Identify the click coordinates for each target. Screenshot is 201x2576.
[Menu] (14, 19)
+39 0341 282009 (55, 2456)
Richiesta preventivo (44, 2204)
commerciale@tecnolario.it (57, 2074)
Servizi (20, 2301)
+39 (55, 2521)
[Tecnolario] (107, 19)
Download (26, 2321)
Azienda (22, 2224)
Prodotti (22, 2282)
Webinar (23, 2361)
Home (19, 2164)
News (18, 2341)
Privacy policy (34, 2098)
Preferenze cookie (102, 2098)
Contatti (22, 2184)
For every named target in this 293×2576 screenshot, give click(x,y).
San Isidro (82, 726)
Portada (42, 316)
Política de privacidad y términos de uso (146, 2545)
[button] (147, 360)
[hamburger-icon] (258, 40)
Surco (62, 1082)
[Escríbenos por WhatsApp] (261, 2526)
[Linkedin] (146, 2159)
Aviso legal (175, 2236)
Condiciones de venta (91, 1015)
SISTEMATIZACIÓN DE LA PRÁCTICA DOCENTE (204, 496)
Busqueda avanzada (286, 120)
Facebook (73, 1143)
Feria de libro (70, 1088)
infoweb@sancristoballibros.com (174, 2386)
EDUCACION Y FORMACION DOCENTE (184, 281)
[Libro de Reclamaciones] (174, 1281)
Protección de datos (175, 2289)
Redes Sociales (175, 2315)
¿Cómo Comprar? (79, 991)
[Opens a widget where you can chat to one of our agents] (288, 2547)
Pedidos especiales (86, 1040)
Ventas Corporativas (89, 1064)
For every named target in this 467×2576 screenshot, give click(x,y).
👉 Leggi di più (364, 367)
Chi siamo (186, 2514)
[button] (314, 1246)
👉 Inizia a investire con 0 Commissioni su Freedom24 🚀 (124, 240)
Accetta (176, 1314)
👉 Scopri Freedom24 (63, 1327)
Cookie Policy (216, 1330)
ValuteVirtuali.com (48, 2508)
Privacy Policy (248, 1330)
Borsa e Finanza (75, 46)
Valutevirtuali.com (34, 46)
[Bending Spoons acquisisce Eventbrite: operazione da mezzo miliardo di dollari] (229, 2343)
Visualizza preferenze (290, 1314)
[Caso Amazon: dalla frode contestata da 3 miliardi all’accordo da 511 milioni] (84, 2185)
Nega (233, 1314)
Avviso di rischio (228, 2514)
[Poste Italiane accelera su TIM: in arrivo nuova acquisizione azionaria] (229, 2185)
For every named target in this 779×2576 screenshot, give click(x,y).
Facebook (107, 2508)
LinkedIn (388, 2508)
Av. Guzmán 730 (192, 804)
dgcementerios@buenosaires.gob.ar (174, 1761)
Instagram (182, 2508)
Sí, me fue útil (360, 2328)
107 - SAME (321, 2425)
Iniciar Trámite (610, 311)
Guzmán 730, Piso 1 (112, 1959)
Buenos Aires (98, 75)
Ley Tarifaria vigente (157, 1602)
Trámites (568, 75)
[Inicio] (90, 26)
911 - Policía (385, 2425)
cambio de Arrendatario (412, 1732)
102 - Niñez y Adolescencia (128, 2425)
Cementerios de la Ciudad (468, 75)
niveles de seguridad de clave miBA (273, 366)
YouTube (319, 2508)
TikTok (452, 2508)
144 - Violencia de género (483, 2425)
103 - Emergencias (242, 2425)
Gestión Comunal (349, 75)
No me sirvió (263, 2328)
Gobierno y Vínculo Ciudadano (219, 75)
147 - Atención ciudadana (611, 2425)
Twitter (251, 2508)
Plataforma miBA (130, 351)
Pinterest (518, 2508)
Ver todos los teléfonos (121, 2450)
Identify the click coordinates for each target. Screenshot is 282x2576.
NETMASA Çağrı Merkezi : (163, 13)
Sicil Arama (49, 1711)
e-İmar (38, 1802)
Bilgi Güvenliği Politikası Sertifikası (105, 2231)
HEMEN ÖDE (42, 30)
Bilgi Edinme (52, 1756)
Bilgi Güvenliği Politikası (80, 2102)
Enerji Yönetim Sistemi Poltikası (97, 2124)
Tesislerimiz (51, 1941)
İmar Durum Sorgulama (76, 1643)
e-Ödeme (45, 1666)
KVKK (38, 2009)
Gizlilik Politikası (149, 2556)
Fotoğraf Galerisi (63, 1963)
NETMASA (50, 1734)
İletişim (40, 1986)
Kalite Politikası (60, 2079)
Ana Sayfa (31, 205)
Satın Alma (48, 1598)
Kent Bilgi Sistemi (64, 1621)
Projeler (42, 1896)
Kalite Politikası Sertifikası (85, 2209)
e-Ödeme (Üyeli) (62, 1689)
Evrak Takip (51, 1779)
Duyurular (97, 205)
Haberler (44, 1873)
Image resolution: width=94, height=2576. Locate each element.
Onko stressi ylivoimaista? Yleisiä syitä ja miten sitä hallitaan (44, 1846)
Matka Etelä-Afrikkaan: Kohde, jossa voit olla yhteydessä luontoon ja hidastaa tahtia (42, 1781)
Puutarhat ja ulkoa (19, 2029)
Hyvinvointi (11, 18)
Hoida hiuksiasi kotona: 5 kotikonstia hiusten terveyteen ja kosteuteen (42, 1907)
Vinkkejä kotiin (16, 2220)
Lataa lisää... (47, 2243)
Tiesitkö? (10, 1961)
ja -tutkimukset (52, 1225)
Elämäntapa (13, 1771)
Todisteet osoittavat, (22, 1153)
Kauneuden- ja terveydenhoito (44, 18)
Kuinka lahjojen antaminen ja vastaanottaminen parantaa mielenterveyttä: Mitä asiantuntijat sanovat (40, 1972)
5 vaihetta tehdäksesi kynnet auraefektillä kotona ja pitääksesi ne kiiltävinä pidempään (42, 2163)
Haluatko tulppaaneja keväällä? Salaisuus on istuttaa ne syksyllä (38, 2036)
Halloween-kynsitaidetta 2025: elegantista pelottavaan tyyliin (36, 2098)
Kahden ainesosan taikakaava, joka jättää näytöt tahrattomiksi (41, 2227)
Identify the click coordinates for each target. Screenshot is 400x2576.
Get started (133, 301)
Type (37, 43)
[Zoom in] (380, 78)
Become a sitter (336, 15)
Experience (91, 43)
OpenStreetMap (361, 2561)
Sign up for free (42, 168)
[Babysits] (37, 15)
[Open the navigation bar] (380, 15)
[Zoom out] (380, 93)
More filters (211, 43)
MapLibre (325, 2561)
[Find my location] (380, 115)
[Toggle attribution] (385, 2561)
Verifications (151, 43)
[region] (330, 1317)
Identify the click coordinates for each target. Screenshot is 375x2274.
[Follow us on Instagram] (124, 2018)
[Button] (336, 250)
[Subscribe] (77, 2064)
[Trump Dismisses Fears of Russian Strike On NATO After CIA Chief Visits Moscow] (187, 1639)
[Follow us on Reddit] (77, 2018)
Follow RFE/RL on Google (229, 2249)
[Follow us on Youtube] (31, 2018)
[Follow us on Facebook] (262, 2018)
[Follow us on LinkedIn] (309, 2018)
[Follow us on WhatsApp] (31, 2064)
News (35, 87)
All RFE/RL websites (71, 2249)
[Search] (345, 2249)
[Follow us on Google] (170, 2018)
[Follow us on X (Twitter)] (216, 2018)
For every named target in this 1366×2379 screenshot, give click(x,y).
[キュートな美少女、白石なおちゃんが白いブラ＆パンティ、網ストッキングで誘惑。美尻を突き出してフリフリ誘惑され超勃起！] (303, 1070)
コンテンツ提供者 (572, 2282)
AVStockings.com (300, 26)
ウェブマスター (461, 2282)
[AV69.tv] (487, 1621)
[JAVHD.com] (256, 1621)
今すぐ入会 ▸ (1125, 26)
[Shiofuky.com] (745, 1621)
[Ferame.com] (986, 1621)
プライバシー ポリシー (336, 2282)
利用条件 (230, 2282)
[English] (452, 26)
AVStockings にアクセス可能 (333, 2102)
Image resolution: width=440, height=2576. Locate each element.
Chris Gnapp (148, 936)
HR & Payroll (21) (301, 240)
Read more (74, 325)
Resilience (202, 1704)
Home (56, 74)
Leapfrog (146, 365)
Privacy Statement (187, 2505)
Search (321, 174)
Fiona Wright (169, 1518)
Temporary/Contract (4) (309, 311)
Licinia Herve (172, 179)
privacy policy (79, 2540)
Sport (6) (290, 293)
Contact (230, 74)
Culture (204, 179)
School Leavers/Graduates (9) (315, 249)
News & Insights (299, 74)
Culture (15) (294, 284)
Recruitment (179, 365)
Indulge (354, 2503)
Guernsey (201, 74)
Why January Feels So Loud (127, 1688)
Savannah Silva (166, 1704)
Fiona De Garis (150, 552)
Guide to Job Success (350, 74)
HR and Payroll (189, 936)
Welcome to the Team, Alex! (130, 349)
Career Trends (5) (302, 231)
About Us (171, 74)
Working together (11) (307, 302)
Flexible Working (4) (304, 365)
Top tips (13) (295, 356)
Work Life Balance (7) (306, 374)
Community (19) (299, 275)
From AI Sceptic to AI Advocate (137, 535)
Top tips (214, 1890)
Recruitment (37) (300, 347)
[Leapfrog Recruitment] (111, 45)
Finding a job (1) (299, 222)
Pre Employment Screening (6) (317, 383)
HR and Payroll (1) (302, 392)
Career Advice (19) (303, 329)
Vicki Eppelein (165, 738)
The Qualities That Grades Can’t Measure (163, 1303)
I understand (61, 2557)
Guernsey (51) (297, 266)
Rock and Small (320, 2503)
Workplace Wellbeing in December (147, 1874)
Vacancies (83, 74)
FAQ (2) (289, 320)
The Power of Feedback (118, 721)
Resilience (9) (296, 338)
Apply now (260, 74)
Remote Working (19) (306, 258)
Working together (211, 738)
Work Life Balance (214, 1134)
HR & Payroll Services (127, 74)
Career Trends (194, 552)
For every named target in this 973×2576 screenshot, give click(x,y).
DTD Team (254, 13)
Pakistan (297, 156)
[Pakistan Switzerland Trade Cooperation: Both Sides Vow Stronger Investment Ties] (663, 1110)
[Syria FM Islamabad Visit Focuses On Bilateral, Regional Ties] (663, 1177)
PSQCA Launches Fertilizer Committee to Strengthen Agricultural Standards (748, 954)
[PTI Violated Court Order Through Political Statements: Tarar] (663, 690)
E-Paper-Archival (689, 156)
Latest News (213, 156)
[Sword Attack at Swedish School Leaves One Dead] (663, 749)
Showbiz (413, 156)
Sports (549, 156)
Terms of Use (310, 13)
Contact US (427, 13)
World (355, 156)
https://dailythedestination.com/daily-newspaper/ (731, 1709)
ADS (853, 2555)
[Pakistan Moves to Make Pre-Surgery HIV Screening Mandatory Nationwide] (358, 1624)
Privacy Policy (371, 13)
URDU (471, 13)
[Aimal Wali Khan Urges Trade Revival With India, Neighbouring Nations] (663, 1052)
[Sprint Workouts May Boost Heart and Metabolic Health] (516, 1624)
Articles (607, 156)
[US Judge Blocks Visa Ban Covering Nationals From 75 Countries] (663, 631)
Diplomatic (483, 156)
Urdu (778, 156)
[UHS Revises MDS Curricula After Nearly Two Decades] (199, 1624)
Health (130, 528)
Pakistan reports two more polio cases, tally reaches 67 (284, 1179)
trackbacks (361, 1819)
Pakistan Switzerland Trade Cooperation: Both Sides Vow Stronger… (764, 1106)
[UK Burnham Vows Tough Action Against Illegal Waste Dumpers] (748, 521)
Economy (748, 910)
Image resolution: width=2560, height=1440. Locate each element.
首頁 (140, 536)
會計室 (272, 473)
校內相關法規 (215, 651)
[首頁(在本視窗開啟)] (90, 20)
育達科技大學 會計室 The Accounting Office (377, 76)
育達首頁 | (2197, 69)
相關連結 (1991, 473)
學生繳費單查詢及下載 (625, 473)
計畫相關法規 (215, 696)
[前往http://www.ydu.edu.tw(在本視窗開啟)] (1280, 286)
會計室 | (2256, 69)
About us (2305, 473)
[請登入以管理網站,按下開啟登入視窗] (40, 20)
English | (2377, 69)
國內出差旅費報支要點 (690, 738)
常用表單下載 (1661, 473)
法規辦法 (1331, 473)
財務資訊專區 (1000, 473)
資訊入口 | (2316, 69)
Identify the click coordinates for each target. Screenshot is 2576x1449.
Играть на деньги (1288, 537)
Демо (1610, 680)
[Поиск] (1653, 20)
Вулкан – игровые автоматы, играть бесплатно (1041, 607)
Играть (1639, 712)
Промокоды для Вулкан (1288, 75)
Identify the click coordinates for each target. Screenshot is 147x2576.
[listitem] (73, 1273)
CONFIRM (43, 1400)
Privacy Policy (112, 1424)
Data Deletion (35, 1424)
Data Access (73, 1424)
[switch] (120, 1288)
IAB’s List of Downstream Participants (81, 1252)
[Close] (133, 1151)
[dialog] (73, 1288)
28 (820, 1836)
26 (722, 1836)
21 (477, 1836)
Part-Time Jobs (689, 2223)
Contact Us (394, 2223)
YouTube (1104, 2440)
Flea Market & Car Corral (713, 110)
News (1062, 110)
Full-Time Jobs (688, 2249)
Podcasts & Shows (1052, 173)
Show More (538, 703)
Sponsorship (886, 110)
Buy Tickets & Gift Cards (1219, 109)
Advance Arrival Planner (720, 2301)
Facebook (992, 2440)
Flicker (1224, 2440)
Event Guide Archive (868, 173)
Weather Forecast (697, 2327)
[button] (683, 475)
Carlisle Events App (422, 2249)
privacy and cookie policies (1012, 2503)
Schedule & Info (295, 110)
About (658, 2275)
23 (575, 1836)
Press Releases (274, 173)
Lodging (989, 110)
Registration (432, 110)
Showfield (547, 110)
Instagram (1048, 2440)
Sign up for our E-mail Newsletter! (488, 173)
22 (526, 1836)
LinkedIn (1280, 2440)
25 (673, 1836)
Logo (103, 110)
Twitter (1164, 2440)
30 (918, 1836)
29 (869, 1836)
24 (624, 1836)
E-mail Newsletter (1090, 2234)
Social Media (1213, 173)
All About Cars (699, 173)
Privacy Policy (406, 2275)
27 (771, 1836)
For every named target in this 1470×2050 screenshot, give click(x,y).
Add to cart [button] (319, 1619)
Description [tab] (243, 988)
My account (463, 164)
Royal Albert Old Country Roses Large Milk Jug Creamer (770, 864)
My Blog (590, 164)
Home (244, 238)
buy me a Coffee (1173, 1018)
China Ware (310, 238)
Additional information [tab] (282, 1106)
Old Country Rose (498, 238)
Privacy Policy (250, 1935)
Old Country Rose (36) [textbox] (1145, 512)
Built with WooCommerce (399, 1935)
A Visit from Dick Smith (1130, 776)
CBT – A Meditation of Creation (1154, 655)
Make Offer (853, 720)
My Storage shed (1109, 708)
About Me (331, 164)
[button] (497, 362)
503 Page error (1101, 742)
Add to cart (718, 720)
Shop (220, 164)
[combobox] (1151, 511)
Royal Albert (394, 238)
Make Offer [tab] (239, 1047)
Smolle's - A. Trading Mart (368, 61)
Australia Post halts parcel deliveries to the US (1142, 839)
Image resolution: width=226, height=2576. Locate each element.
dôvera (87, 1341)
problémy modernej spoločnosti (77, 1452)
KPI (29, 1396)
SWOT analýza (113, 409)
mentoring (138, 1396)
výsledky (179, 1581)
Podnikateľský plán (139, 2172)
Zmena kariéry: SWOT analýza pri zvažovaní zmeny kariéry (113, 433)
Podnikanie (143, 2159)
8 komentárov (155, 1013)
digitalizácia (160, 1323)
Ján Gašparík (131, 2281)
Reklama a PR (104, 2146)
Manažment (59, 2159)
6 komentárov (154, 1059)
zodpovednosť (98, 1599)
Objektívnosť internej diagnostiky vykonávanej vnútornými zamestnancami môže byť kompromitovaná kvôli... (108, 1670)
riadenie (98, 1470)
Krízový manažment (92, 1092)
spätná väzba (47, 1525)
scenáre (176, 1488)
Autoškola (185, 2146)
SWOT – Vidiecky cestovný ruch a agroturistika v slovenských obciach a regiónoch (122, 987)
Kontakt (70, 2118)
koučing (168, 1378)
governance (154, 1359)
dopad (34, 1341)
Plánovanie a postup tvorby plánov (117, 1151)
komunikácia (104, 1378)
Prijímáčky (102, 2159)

▶ [WORK TO COMPLETE]
Every line of the material above that includes the string "Country" is required.

▶ [TASK RESULT]
Royal Albert Old Country Roses Large Milk Jug Creamer (770, 864)
Old Country Rose (498, 238)
Old Country Rose (36) [textbox] (1145, 512)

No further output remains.